There are two main factors that determine whether a reaction will occur or not. They are: (1) thermodynamic feasibility and (2) kinetics (speed of reaction).
In other words, these two factors tell us whether a reaction is possible or not in certain conditions, such as, temperature.
(1): Thermodynamic feasibility
Thermodynamic is one of the two factors that determine whether a reaction is feasible or not. Enthalpy change of a reaction is one of the factor that affect the thermodynamic feasibility.
Enthalpy change of a reaction is the energy change when a reaction goes to completion,
Actually, there is another factor, which is entropy, that affect the thermodynamic feasibility. But, in O Level syllabus, you do not need to know the details about entropy, you only need to know about enthalpy.
But you have to know that exothermic reaction are generally more feasible to occur than endothermic reaction. This is because in an exothermic reaction, the products are in lower energy state than the reactants.
Exothermic reaction is where energy (not necessarily heat energy) is given out from the reaction to the surroundings. This is illustrated by a negative enthalpy change.
Always remember, a reaction tends to achieve a lower energy state.
Another factor, that determines whether a reaction can “carry out” or not, is the kinetics, which is concerned with the speed of reaction. Both factors determine whether a reaction can occur or not.
As mentioned above, the speed of reaction tells us how fast the reaction occurs. Even if a reaction is thermodynamically feasible, but it may not happen because the rate of reaction is too low.
An example would be the reaction of graphite to diamond (2). Both graphite and diamond are made up of the same element which is carbon.
C(graphite) → C(diamond) H≤0
Graphite is more thermodynamically unstable as compared to diamond, and you may think the conversion of graphite to diamond is feasible.
But this is not true. Although graphite is thermodynamically unstable as compare to diamond, the reaction does not occur.

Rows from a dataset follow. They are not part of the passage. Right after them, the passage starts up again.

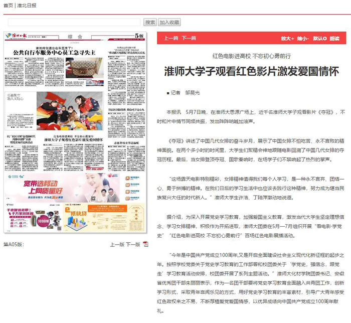Decrease font size with 缩小-
This screenshot has height=323, width=351.
click(x=303, y=38)
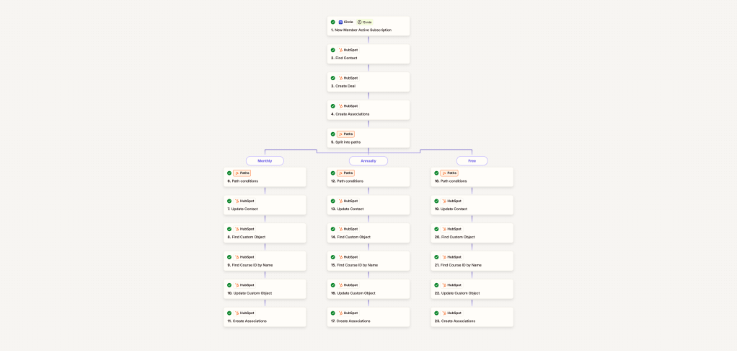
Task: Click the 15 min polling timer badge
Action: click(365, 22)
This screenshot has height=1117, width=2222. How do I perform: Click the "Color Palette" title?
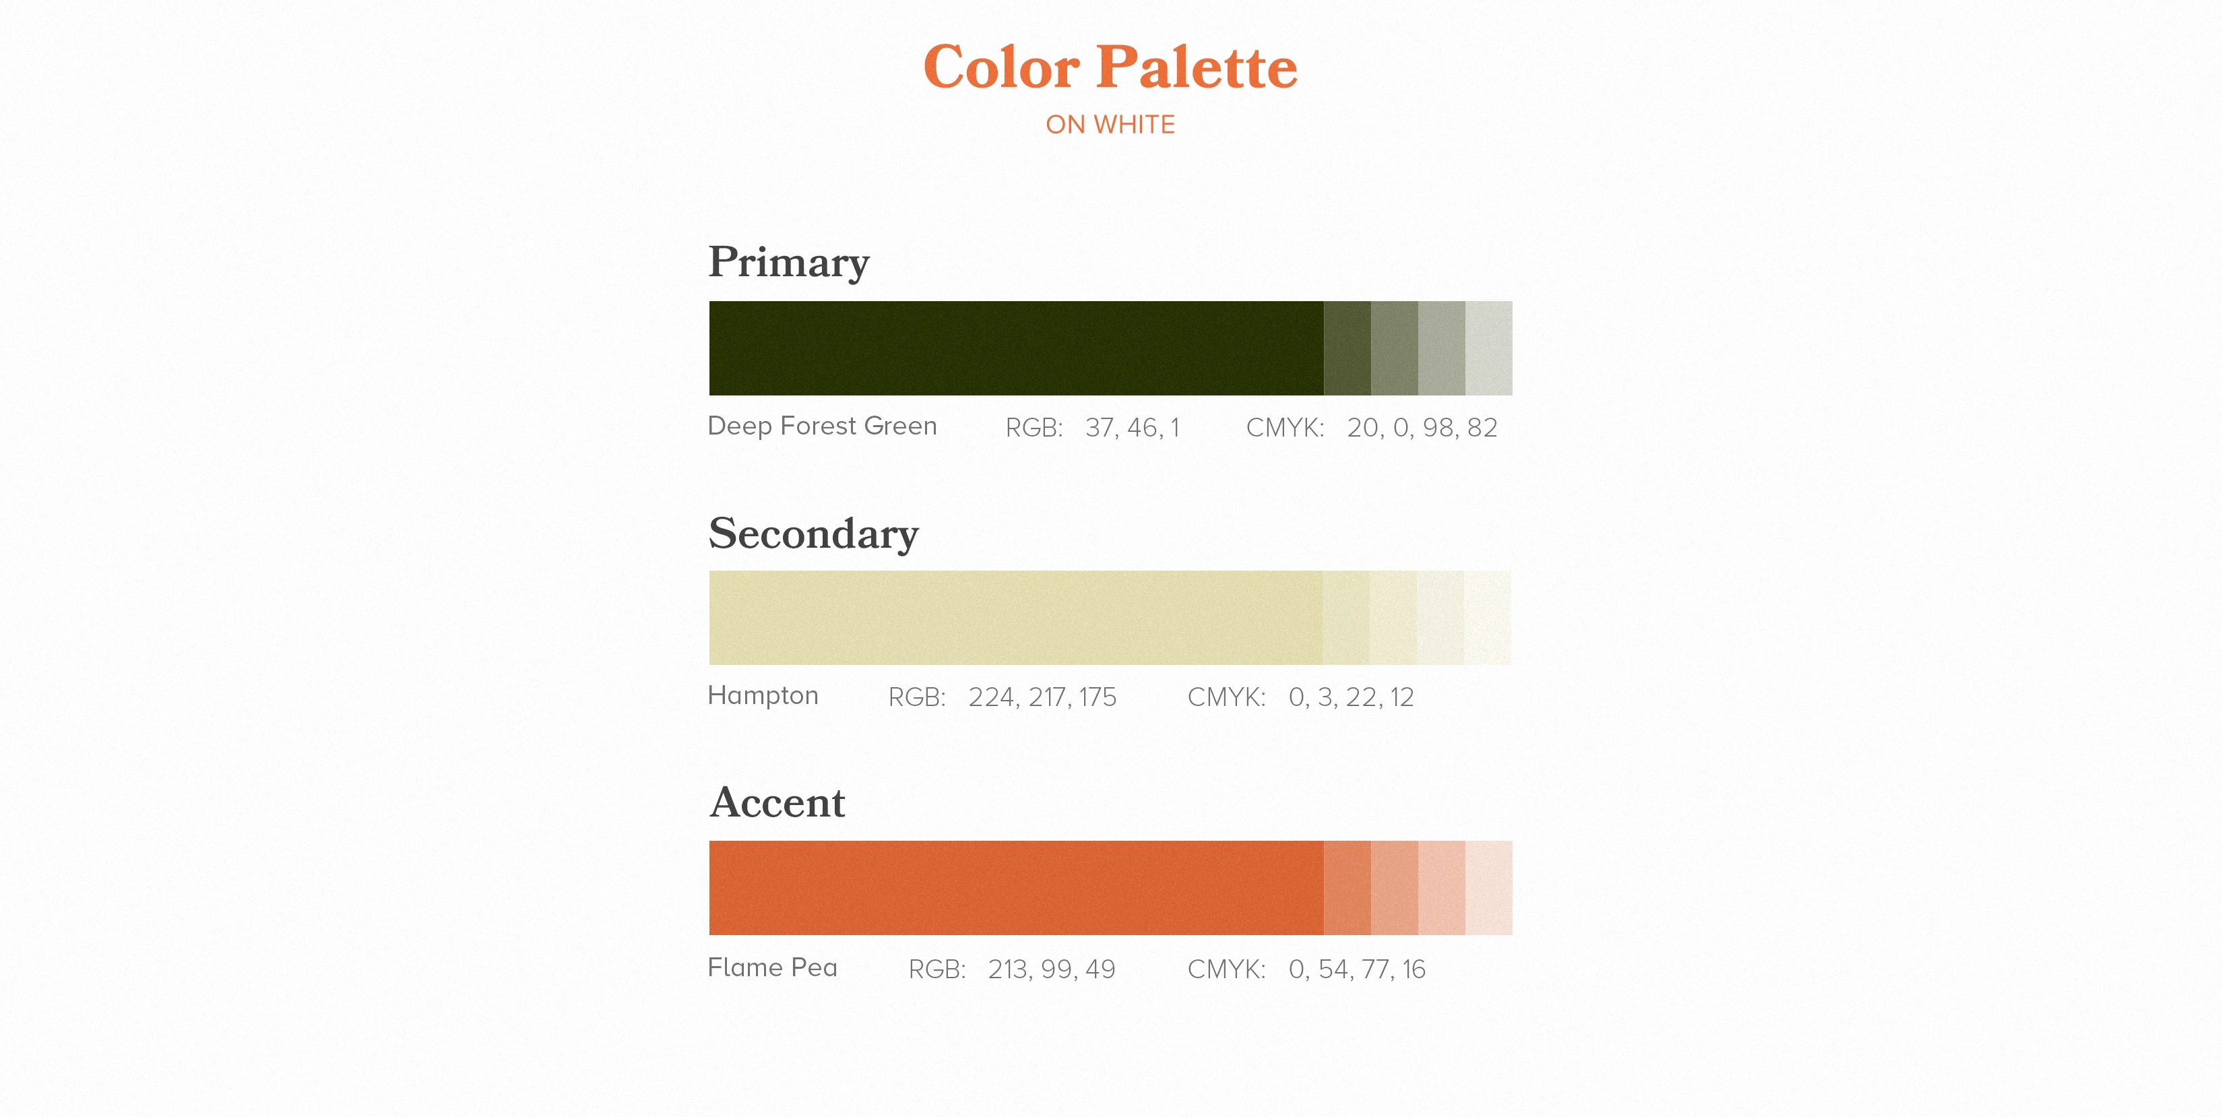[x=1110, y=66]
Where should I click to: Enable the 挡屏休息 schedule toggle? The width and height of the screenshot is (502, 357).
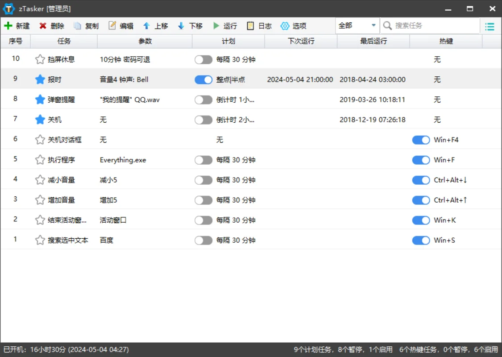click(203, 59)
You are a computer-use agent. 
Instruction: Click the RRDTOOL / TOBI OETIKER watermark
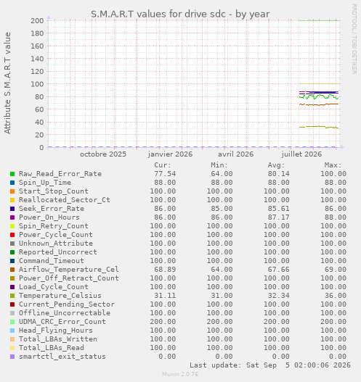(x=354, y=39)
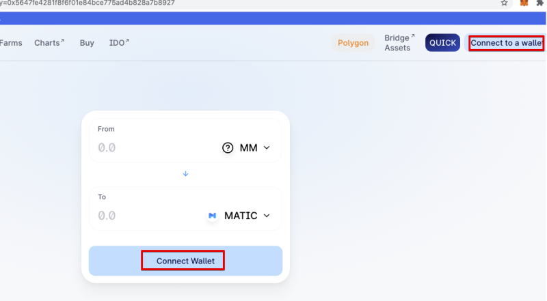Click the swap direction arrow between fields
Viewport: 547px width, 301px height.
(x=185, y=173)
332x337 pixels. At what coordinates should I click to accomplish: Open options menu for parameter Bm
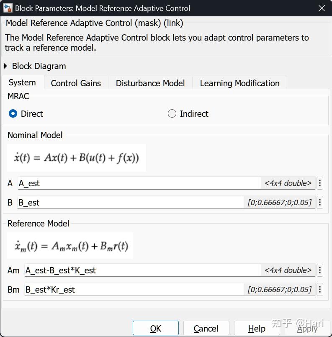click(320, 290)
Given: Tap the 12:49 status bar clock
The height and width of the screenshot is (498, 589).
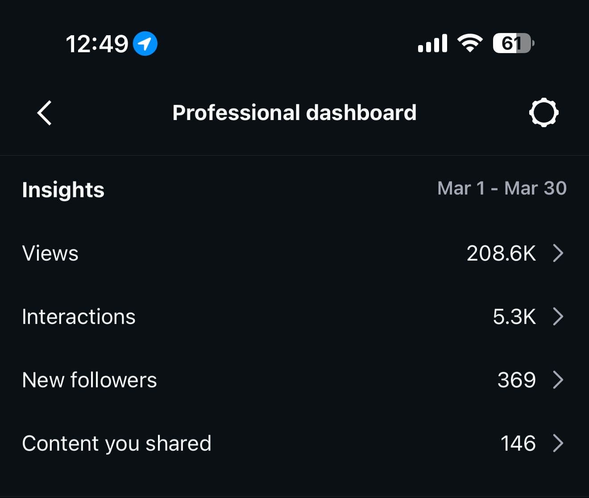Looking at the screenshot, I should point(97,44).
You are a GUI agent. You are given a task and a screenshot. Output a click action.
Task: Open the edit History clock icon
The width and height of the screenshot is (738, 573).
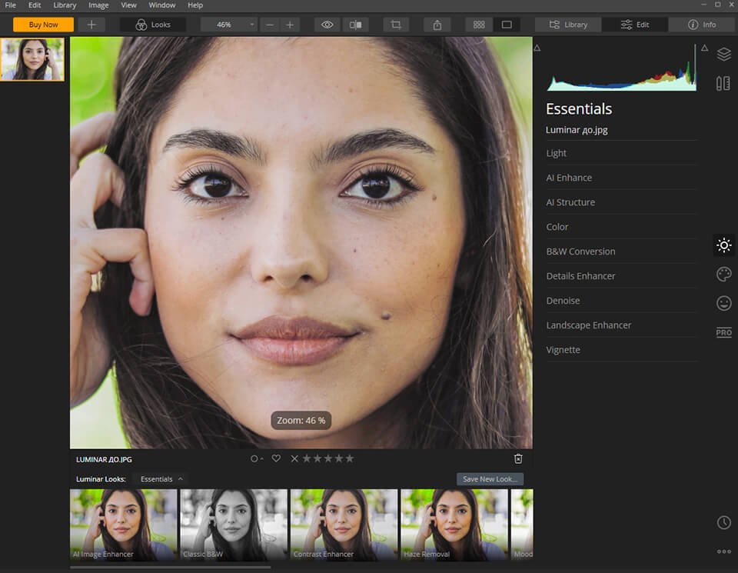[x=723, y=522]
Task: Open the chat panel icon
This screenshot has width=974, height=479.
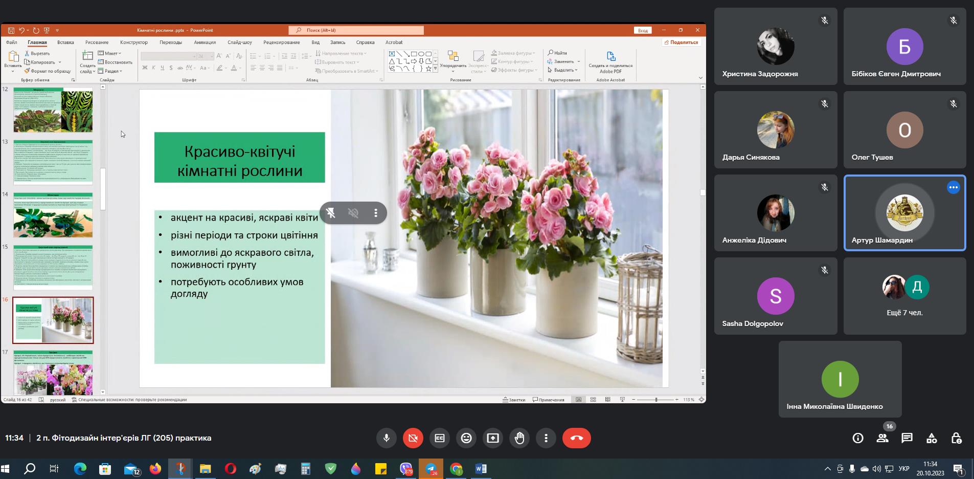Action: (x=907, y=438)
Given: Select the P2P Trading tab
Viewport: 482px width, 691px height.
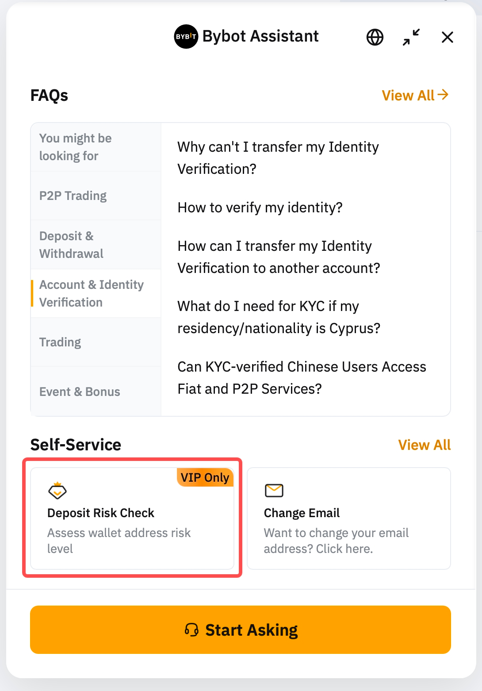Looking at the screenshot, I should coord(73,196).
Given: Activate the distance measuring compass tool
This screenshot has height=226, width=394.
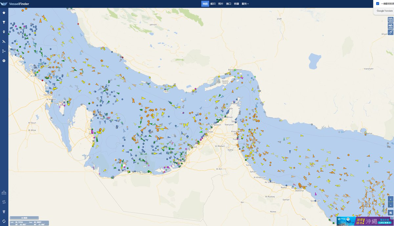Looking at the screenshot, I should pyautogui.click(x=390, y=32).
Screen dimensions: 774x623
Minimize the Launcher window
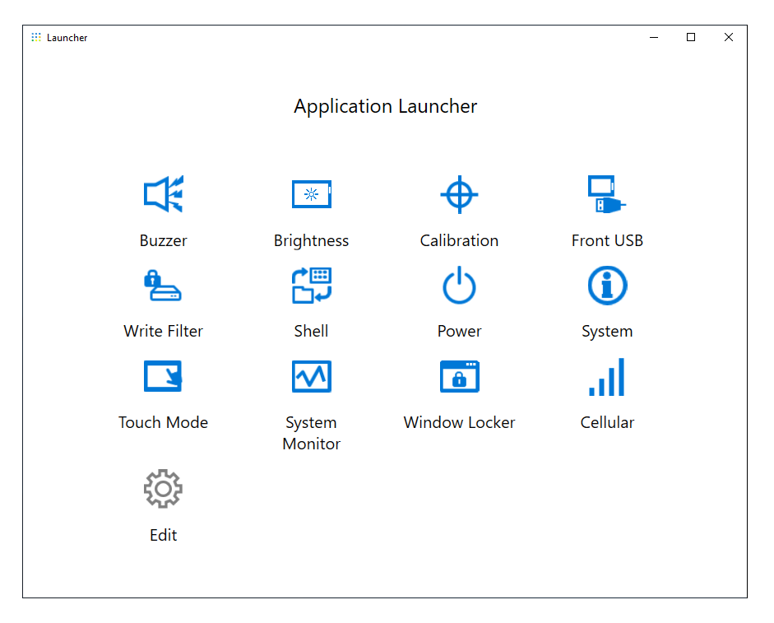point(654,37)
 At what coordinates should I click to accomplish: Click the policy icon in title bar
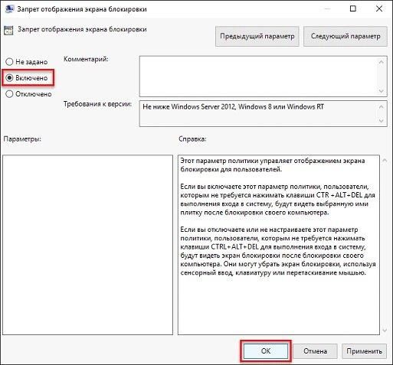coord(9,8)
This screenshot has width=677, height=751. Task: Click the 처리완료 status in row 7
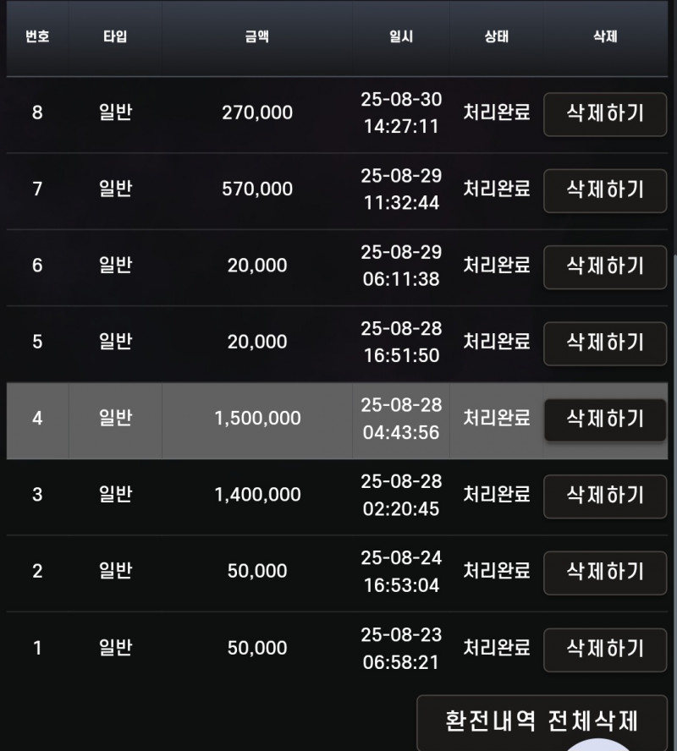(497, 189)
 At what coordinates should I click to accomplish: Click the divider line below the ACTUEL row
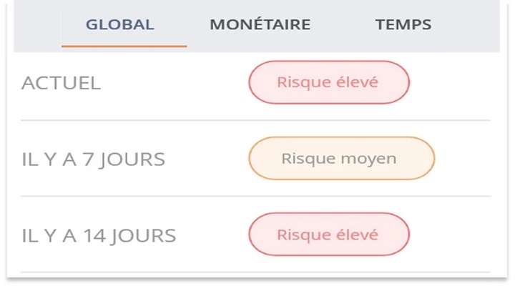[255, 121]
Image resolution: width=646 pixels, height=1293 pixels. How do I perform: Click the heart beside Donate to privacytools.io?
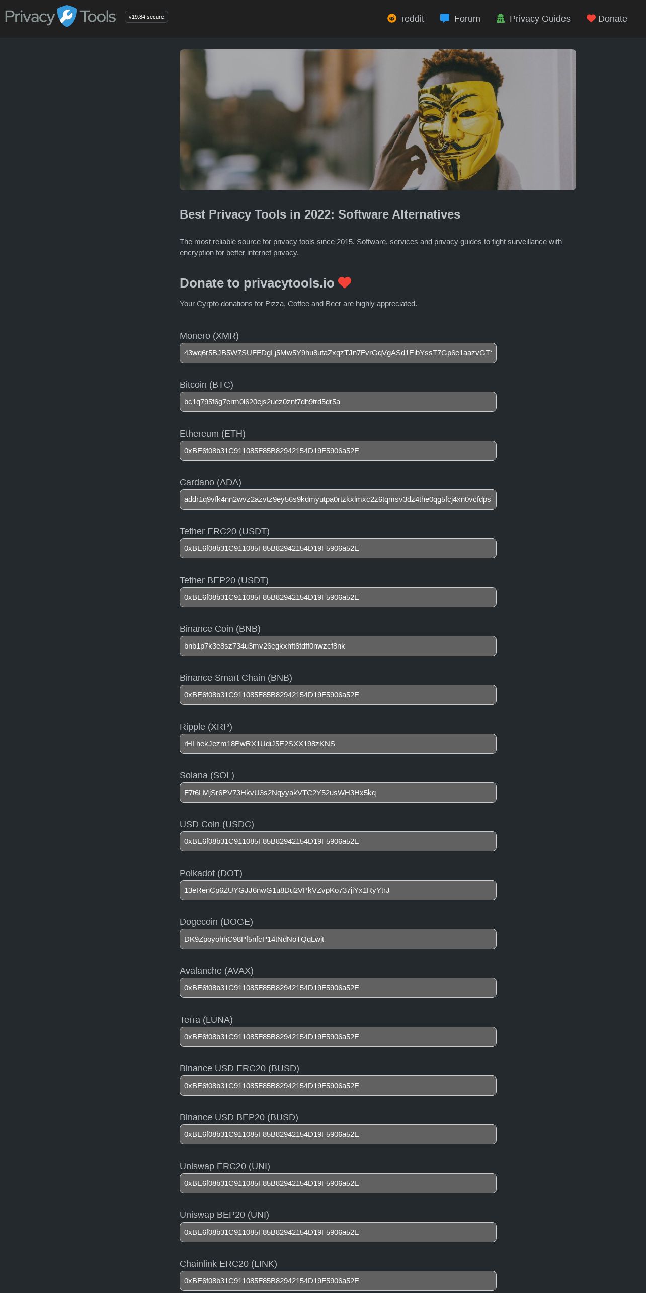(345, 283)
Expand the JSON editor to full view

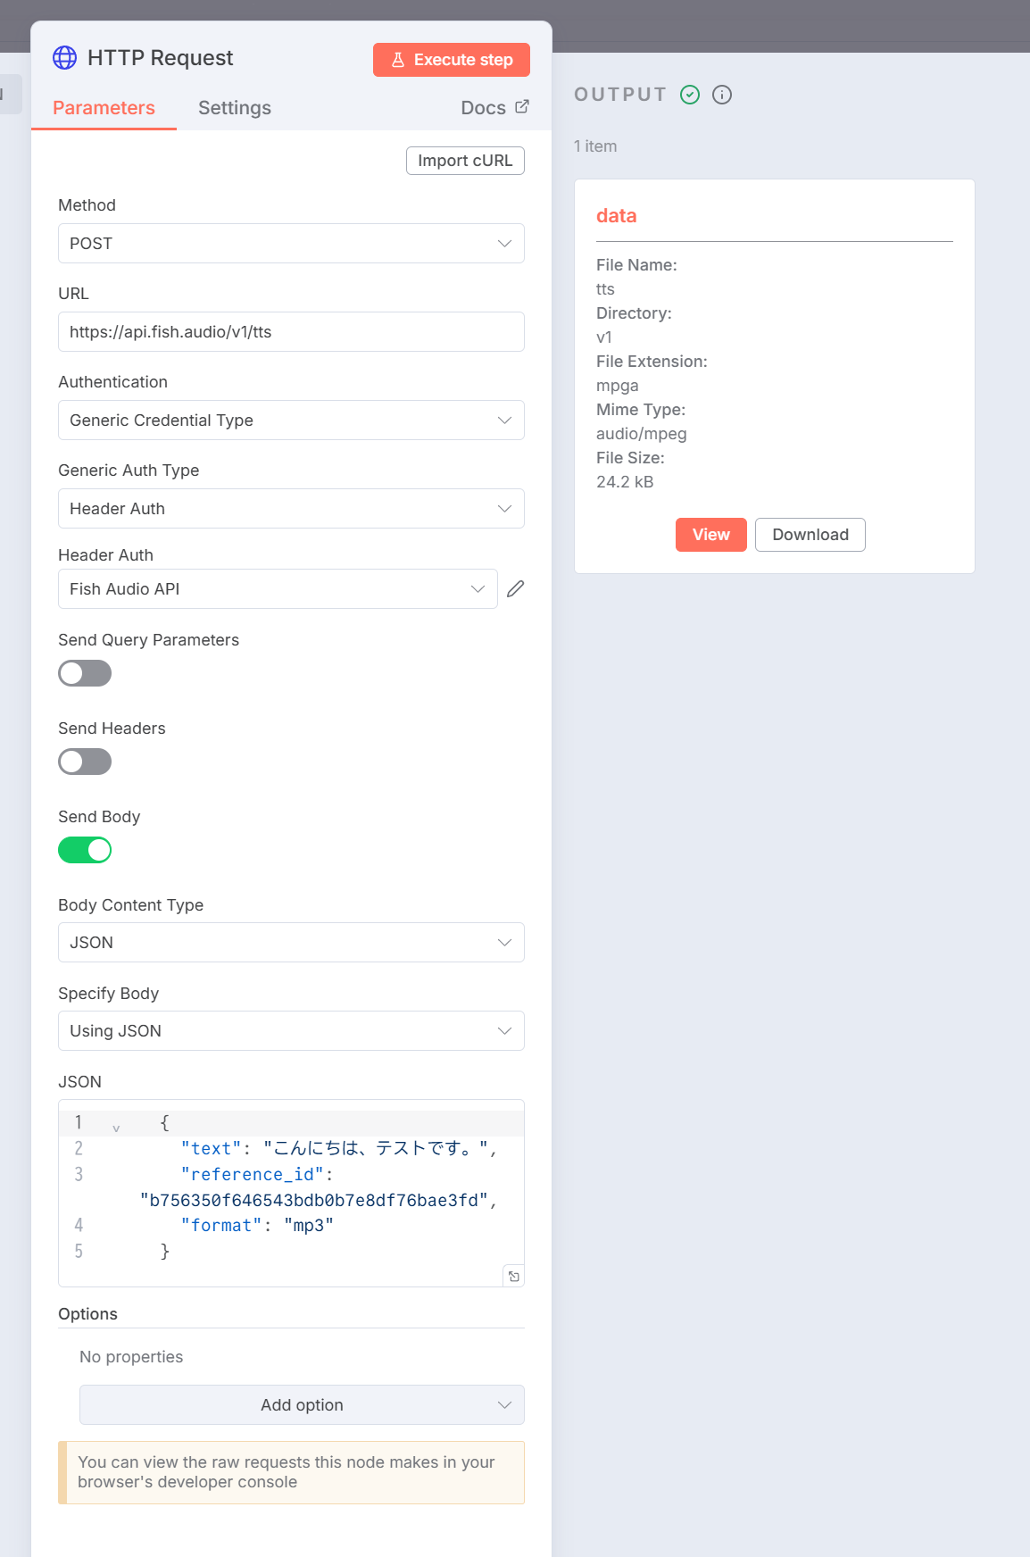coord(514,1277)
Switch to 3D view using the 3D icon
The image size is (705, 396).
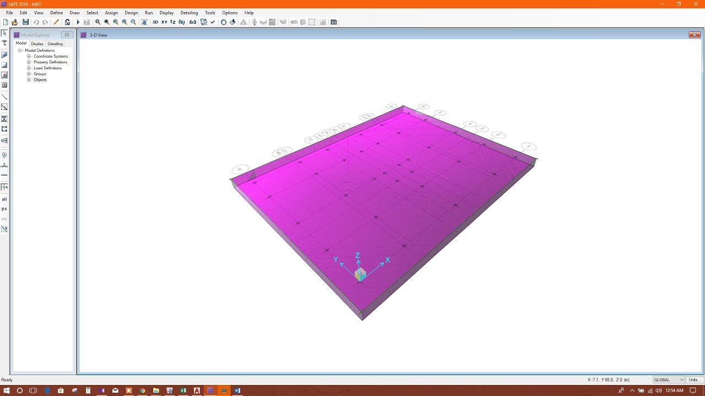155,22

This is because the speed of reaction of the conversion of graphite to diamond is too slow, due to the high activation energy of graphite to diamond.
Direct factors affecting the speed of reaction
For a reaction to happen in a reasonable speed, molecules must:
- Collide in the correct orientation.
- Collide with energy greater than or equal to a minimum energy, known as the activation energy.
Any factors that affect the frequency of collision or activation energy will affect the rate of reaction.
What happens during a chemical reaction?
Collision theory tells us what happen during a chemical reaction, and this can be placed into a series of steps.
- Particles are in a constant state of random motion.
- Particles collide together.
- If energy of collision is equal to or greater than activation energy, chemical reaction will occur. If the energy of collision is lower than activation energy, no reaction occur.
- All bonds of the reactants break, this is an endothermic process. New bonds formed in products, this is an exothermic process. (*Remember the
- Reaction completes.
Activation energy is the minimum energy that must be supplied to a chemical system before a reaction can occur. If the reaction has a high activation energy, it has a lower speed of reaction.
This is because the probability of molecules having energy equal to or greater than the higher activation energy is very low. If the molecules collide with energy equal to or greater than the activation energy, the collision is successful and this an effective collision.
If any factor can lower the activation energy, the frequency of collisions and therefore effective collisions increase, thus the speed of reaction increases.
When you are answering exam questions, use phrases like “frequency of effective collision” to describe the number of effective collisions per unit time.
The activation energy is a direct factor that affects the speed of reaction. In the later section of this chapter, we will learn some indirect factors that affect speed of reaction, which is by affecting the activation energy.